TLS 1.3 was proved this way before the RFC was signed off. We know TLS 1.3 does what it says on the tin, assuming the constituent elements work as specified (e.g. AES is a working block cipher, SHA256 is a working cryptographic hash function, Elliptic Curve Diffie Hellman is a working key agreement protocol). However, it turns out they proved something slightly different from what humans would have understood from the document.

The result is the Selfie attack. NB This applies specifically to Pre-shared Key authentication, stuff like your web browser isn't affected. Here's how it goes: Alice and Bob are using a PSK to communicate securely, but their Cat would like to manipulate them. Based on their understanding of the pre-errata RFC document, Alice and Bob agreed a single Pre-shared Key, let's call that ABA, which the Cat doesn't know, and they use TLS 1.3.

0. Bob feeds the cat before leaving for work

1. Alice wakes up, notices the Cat's food bowl is empty and sends an encrypted message to Bob, Encrypt(ABA, "Did you feed the cat?")

2. The Cat intercepts Alice's encrypted message and sends it back to her. The Cat can't read the message, nor tamper with it, but just sends it unaltered and trusts that will have the desired effect.

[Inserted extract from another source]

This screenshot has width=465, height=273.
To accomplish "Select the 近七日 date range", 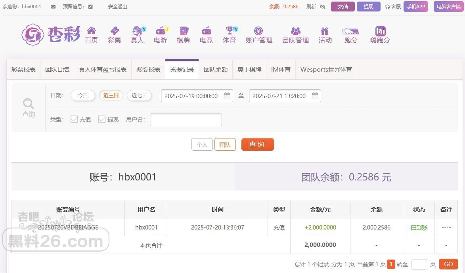I will pos(139,95).
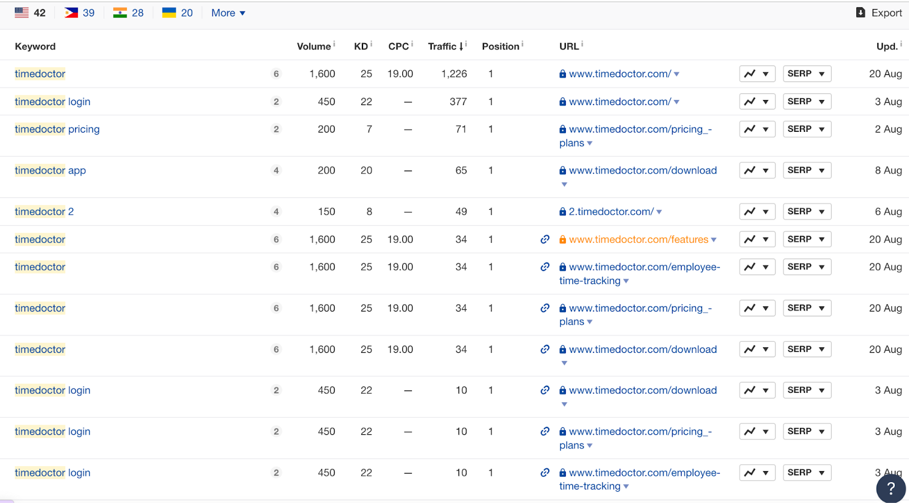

3. Alice receives an authentic message encrypted with the ABA key, which she presumes is from Bob, it says "Did you feed the cat?"

4. Alice sends an encrypted reply, Encrypt(ABA, "No")

5. The Cat intercepts this message too and sends it back to Alice again

6. Alice receives the reply, which she presumes is from Bob, it says "No".

7. Alice feeds the cat again. The cat has now been fed twice. Attack successful.

How did this attack sneak part the proof? Well, the proof says Alice and Bob should agree two keys, an Alice->Bob key (let's calls this AB1) and a Bob->Alice keys (call it BA1). When Alice receives her own message encrypted with AB1, she can see she sent it, not Bob, and so she detects the Cat's attack. So the proof is fine.

The person writing the proof assumed this is what was meant in the human readable document describing TLS 1.3, but the other humans working from this document assumed it would be fine for Alice and Bob to agree a single key ABA. It's certainly not highlighted in the original document that this is a concern and you must agree two keys.

[ There are also lots of other things you could do, if you're careful and know about this attack, but for some reason can't just agree twice as many keys. However the correct basic design to explain in the document is to just make separate keys for each direction ]



That's why you need to prove the whole chain end to end. From spec to C code. Hand-translating a proof to working C code will most likely introduce bugs. There are now proof tools that can prove the complete chain from spec to machine code (!)